▼

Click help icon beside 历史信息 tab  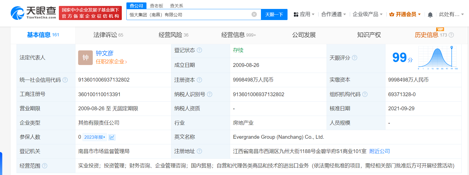[451, 35]
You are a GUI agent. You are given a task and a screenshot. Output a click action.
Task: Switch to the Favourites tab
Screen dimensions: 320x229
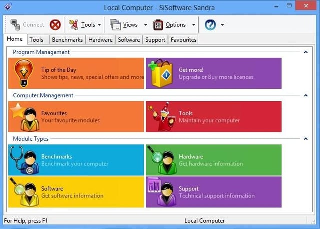[184, 40]
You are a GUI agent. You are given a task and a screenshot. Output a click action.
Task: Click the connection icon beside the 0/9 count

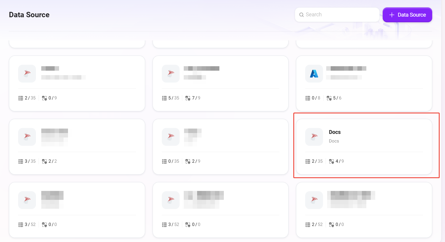[44, 98]
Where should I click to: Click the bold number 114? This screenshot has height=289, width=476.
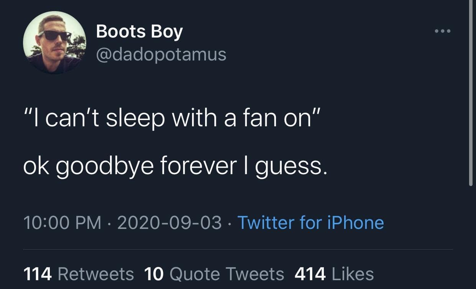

▲

Pictures are not part of the answer, which must be the exact lines from the one holding "Screen dimensions: 320x229" through the end of the material, both ends included.

Screen dimensions: 320x229
[184, 40]
You are a GUI agent. You are given a task and a screenshot. Output a click action.
Task: Click the connection icon beside the 0/9 count

[44, 98]
Where should I click to: Click the bold number 114? This screenshot has height=289, width=476.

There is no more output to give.